A lunar calendar of 13 months would track 13 months regardless of the Spring Equinox. I didn't find "13 months" mentioned on the reference. What are you talking about?
 
  • #3
When I was a child, this was my favourite poem:

The Moon (1885)
Robert Louis Stevenson

The moon has a face like the clock in the hall;
She shines on thieves on the garden wall,
On streets and fields and harbour quays,
And birdies asleep in the forks of the trees.

The squalling cat and the squeaking mouse,
The howling dog by the door of the house,
The bat that lies in bed at noon,
All love to be out by the light of the moon.

But all of the things that belong to the day
Cuddle to sleep to be out of her way;
And flowers and children close their eyes
Till up in the morning the sun shall arise.
 
  • #4
@Helios - see this example:
http://adsabs.harvard.edu/pdf/1984JHAS...15...1C
Hopefully it will open correctly for you.
From the above discussing the Teton Sioux calendar this is partial screenshot:

Screenshot_2021-02-28 1984JHAS 15 1C - 1984JHAS 15 1C.png
 
  • #5
@Helios
The PF graphics engine bit me on this.

What you said was correct for the Western take on calendars. The point I'm trying to make is that they truncated a month or whatever it took or they deemed necessary to get the year to work out. It was based on Full moons. So the calendar was dubbed "lunar" by Alfonso Ortiz who was a Native American anthropologist.

Try "indigenouspeople.net Alfonso Ortiz" to see some photos of him.

His definition. If you do not like it okay. Look at what I pasted. Teton Sioux calendar keeping in the post above.

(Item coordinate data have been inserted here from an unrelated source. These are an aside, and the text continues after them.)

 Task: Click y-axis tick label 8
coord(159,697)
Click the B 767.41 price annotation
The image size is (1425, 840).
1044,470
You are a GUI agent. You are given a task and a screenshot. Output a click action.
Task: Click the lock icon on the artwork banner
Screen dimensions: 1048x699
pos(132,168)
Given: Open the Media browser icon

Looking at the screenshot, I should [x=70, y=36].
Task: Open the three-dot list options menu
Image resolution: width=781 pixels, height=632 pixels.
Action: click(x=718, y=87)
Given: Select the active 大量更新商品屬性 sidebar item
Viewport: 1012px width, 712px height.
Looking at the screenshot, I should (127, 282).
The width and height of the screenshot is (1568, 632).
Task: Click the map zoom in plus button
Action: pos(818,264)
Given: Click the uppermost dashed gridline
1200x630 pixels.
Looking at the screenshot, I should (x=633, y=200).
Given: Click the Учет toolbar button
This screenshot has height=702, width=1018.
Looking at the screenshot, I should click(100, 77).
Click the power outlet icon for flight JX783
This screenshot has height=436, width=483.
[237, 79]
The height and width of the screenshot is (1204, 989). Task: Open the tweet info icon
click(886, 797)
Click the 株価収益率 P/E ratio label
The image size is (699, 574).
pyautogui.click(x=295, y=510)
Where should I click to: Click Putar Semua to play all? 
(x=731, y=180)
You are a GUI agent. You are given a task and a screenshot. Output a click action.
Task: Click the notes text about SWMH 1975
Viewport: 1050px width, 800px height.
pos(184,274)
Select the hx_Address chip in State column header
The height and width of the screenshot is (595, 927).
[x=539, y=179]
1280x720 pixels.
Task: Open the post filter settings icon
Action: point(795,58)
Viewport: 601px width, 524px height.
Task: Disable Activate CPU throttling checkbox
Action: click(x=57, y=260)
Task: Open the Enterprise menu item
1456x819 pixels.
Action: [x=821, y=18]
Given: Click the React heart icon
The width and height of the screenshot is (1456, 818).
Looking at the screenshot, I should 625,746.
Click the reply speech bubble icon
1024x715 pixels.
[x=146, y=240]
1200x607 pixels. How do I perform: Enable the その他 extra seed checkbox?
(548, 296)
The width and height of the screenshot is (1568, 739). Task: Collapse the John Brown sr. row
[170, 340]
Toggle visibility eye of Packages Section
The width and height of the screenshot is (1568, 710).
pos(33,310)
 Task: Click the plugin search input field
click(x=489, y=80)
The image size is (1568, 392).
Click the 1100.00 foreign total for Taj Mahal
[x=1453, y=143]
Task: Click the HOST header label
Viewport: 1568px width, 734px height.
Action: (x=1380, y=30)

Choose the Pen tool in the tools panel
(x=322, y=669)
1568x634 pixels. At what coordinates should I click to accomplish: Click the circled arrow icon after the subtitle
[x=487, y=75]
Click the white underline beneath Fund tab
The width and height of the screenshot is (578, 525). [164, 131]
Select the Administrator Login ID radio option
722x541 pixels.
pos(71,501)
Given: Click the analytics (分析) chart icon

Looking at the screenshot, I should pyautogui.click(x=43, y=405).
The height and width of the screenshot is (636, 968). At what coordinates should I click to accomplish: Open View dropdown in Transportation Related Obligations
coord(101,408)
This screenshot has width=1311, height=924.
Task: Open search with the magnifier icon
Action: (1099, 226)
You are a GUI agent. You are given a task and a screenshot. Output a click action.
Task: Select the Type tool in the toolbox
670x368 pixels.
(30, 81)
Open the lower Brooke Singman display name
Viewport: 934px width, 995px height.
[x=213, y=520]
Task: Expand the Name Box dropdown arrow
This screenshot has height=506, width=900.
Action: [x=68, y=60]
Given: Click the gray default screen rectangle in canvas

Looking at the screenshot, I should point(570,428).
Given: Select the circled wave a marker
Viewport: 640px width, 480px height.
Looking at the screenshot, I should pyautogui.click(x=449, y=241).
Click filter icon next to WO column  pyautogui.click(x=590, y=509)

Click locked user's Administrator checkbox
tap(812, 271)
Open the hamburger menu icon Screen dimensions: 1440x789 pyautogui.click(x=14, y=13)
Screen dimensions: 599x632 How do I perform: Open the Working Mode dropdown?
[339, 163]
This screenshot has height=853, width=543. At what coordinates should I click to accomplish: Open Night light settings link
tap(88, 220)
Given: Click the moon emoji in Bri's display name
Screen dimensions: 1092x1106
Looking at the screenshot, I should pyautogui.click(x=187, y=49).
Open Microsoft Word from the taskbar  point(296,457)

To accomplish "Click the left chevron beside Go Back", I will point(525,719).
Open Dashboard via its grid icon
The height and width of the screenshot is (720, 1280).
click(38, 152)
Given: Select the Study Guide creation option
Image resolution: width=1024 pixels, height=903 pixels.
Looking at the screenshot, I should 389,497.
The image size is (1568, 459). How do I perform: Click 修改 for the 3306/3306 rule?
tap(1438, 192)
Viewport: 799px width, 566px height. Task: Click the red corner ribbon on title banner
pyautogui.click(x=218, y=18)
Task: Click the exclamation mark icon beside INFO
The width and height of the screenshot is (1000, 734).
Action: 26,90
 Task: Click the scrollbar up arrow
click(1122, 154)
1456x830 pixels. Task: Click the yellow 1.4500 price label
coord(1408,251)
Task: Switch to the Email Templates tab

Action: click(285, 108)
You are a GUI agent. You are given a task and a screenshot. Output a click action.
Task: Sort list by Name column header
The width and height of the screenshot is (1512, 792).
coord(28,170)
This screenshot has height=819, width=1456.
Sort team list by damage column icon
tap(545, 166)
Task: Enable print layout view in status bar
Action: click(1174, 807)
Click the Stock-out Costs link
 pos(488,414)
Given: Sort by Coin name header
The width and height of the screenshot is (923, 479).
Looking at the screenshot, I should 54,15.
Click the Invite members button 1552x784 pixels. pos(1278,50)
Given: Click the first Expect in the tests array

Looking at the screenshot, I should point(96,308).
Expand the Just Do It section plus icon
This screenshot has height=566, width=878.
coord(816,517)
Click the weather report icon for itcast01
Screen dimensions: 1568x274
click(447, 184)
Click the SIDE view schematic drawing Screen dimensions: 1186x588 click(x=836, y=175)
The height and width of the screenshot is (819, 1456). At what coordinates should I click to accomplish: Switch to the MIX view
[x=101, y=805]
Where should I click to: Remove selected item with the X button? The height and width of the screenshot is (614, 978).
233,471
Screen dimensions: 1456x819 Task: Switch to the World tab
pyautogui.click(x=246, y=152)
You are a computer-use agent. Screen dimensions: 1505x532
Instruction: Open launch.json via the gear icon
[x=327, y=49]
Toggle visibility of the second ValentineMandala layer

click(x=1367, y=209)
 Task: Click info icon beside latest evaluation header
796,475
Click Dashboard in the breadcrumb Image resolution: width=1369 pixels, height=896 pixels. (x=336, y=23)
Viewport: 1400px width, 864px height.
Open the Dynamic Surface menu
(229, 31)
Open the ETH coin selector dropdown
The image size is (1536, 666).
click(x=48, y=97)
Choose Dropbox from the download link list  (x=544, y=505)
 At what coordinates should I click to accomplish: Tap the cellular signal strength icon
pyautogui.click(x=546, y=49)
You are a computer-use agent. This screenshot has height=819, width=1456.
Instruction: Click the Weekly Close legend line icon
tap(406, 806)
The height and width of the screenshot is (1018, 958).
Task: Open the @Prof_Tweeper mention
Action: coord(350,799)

I cannot find a link for the lunar "fix" I was talking about.
 
  • #6
Calendars that reckon the year by counting lunar months are called luni-solar. Calendars that reckon a fixed number of months are lunar calendars. It is more usual to say that a common year ( luni-solar ) has 12 months with leap months added than a 13 month year that is truncated, because the year equals about 12.368 months.
With a 12 month year, the moon moves 11 days earlier. I would guess that, with a spring equinox new year, that they watched for whether the 12th full moon occurred before the equinox, in order to add an extra month.